◆ Supplied data:
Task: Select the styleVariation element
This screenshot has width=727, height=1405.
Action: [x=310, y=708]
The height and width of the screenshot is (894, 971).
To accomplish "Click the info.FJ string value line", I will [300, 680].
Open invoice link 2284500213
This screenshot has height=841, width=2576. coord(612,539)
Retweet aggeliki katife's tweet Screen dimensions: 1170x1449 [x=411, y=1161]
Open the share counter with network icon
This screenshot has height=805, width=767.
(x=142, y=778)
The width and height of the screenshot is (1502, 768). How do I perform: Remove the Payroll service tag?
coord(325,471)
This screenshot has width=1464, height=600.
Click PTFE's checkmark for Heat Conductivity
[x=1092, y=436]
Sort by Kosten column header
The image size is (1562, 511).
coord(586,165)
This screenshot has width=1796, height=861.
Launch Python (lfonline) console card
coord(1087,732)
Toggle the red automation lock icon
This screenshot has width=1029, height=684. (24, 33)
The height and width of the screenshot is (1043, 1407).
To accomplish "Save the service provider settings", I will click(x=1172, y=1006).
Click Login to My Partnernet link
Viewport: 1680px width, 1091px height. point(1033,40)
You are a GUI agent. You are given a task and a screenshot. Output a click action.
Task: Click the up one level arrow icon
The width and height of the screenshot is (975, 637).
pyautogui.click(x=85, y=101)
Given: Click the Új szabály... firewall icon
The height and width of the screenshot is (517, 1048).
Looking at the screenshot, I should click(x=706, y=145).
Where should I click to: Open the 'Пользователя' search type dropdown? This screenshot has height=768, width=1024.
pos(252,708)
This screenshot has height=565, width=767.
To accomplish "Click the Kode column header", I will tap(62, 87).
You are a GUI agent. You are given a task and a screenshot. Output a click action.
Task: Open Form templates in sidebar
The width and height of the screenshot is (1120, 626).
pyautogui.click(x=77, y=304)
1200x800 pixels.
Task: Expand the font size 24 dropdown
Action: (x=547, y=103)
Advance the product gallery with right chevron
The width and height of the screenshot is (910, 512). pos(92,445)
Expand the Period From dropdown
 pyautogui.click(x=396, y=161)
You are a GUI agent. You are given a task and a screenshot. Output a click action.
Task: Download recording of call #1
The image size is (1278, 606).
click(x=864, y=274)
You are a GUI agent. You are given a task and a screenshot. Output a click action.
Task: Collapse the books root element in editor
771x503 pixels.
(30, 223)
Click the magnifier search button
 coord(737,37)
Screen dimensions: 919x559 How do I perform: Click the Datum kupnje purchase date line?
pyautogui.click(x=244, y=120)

◆ Task prompt:
Would you please copy the material above exactly, with nothing left out?

◆ Answer for the task:
Task: Select the styleVariation element
This screenshot has width=727, height=1405.
Action: [x=310, y=708]
The height and width of the screenshot is (894, 971).
To accomplish "Click the info.FJ string value line", I will [300, 680].
Open invoice link 2284500213
This screenshot has height=841, width=2576. coord(612,539)
Retweet aggeliki katife's tweet Screen dimensions: 1170x1449 [x=411, y=1161]
Open the share counter with network icon
This screenshot has height=805, width=767.
(x=142, y=778)
The width and height of the screenshot is (1502, 768). How do I perform: Remove the Payroll service tag?
coord(325,471)
This screenshot has width=1464, height=600.
Click PTFE's checkmark for Heat Conductivity
[x=1092, y=436]
Sort by Kosten column header
The image size is (1562, 511).
coord(586,165)
This screenshot has width=1796, height=861.
Launch Python (lfonline) console card
coord(1087,732)
Toggle the red automation lock icon
This screenshot has width=1029, height=684. (24, 33)
The height and width of the screenshot is (1043, 1407).
To accomplish "Save the service provider settings", I will click(x=1172, y=1006).
Click Login to My Partnernet link
Viewport: 1680px width, 1091px height. point(1033,40)
You are a GUI agent. You are given a task and a screenshot. Output a click action.
Task: Click the up one level arrow icon
The width and height of the screenshot is (975, 637).
pyautogui.click(x=85, y=101)
Given: Click the Új szabály... firewall icon
The height and width of the screenshot is (517, 1048).
Looking at the screenshot, I should click(x=706, y=145).
Where should I click to: Open the 'Пользователя' search type dropdown? This screenshot has height=768, width=1024.
pos(252,708)
This screenshot has height=565, width=767.
To accomplish "Click the Kode column header", I will tap(62, 87).
You are a GUI agent. You are given a task and a screenshot. Output a click action.
Task: Open Form templates in sidebar
The width and height of the screenshot is (1120, 626).
pyautogui.click(x=77, y=304)
1200x800 pixels.
Task: Expand the font size 24 dropdown
Action: (x=547, y=103)
Advance the product gallery with right chevron
The width and height of the screenshot is (910, 512). pos(92,445)
Expand the Period From dropdown
 pyautogui.click(x=396, y=161)
You are a GUI agent. You are given a task and a screenshot. Output a click action.
Task: Download recording of call #1
The image size is (1278, 606).
click(x=864, y=274)
You are a GUI agent. You are given a task and a screenshot. Output a click action.
Task: Collapse the books root element in editor
771x503 pixels.
(30, 223)
Click the magnifier search button
 coord(737,37)
Screen dimensions: 919x559 How do I perform: Click the Datum kupnje purchase date line?
pyautogui.click(x=244, y=120)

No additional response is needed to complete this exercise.